Anche la Libia è un fronte problematico: in corso una guerra civile in cui più forze e governi si scontrano per il controllo del territorio Mezza Luna. Da fine marzo, a ovest del Paese si è insediato il governo di unità nazionale, con sede e Tripoli, appoggiato dall’ONU e guidato dal primo ministro Fayez Serraj. A questo Governo si oppongono i soldati del generale Khalifa Haftar, che ha dato vita ad un secondo governo libico, con sede a Tobruch (Libia orientale), e lo Stato Islamico. Fino ad oggi il generale Khalifa Haftar si è rifiutato di trovare un accordo con Serraj che riconosca la presenza di un unico governo in tutta la Libia.

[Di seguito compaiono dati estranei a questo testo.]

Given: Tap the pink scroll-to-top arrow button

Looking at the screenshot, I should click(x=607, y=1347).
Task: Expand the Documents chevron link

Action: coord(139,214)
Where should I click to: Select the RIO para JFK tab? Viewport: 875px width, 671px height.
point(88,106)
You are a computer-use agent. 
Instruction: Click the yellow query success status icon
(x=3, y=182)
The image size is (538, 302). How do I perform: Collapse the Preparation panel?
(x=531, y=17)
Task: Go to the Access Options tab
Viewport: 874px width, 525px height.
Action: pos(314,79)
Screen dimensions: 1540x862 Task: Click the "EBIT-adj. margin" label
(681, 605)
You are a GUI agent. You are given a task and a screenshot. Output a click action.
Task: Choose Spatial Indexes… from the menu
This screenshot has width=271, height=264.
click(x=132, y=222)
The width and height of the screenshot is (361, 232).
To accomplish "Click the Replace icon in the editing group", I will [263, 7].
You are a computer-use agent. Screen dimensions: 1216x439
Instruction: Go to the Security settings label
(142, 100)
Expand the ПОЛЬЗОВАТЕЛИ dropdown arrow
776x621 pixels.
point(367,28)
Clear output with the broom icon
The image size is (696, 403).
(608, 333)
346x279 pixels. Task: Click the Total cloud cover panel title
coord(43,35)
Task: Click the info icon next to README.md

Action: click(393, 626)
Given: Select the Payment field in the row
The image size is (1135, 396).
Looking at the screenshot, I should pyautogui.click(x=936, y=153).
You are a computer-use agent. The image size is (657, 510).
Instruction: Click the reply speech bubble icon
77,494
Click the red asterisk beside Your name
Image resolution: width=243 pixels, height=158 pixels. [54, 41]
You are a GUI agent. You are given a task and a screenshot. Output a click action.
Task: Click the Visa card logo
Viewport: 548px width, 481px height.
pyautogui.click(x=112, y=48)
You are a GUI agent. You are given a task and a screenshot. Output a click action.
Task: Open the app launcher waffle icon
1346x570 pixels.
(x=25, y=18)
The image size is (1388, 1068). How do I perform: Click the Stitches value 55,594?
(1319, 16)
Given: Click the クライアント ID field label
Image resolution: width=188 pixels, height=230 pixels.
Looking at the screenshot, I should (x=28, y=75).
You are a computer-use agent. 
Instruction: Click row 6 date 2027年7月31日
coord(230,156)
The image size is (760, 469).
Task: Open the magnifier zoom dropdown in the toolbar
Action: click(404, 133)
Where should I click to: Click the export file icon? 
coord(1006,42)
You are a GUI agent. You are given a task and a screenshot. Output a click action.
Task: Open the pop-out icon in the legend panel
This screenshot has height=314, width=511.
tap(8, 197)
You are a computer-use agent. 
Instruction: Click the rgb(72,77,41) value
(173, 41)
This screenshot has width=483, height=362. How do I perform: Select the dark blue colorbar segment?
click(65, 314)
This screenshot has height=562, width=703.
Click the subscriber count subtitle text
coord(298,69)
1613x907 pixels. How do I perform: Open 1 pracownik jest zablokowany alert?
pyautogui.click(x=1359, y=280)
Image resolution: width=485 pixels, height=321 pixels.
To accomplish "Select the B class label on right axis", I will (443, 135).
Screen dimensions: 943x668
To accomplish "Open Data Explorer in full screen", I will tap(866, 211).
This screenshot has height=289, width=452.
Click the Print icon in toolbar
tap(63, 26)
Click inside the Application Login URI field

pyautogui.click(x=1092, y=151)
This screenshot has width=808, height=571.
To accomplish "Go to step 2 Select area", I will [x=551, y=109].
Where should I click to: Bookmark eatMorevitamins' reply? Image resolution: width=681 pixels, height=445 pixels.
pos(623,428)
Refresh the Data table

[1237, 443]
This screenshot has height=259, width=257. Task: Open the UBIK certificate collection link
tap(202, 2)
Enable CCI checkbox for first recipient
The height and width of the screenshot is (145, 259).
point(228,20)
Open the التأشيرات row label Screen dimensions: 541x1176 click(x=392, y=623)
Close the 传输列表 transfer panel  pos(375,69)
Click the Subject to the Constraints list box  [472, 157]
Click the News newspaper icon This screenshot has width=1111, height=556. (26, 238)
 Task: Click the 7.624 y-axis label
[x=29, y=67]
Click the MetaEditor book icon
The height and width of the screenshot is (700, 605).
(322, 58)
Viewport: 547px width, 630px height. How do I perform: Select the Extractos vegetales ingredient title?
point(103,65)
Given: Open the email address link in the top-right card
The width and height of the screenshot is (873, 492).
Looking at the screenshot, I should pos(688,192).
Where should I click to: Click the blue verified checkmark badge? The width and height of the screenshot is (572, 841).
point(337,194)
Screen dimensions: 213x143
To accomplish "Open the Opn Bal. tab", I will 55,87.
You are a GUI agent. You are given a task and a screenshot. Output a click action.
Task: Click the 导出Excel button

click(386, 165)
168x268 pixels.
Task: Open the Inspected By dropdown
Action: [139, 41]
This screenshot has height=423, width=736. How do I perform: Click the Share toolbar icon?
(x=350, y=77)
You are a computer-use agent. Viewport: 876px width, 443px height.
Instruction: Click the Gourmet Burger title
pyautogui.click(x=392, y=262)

La guerra in corso, in realtà, è una guerra del petrolio. Continuano, fasi alterne, i conflitti tra le diverse forze per controllare i pozzi petroliferi del Paese, bloccando talvolta la produzione e l’esportazione e frenando fortemente l’economia del Paese (dal greggio e dal gas arrivano il 95% delle entrate statali).

“In Libia sembra essere tornati ai tempi della guerra in Marocco, con inglesi e francesi, spalleggiati da Americani, che fanno di tutto per spingere migliaia di migranti sulle coste italiane, per destabilizzare l’Italia, la sua posizione e i suoi rapporti con il Nord Africa. Mi pare che il Governo Gentiloni ed Eni abbiamo non eliminato l’offensiva francese e inglese, ma almeno l’hanno moderata”, ha concluso Sapelli.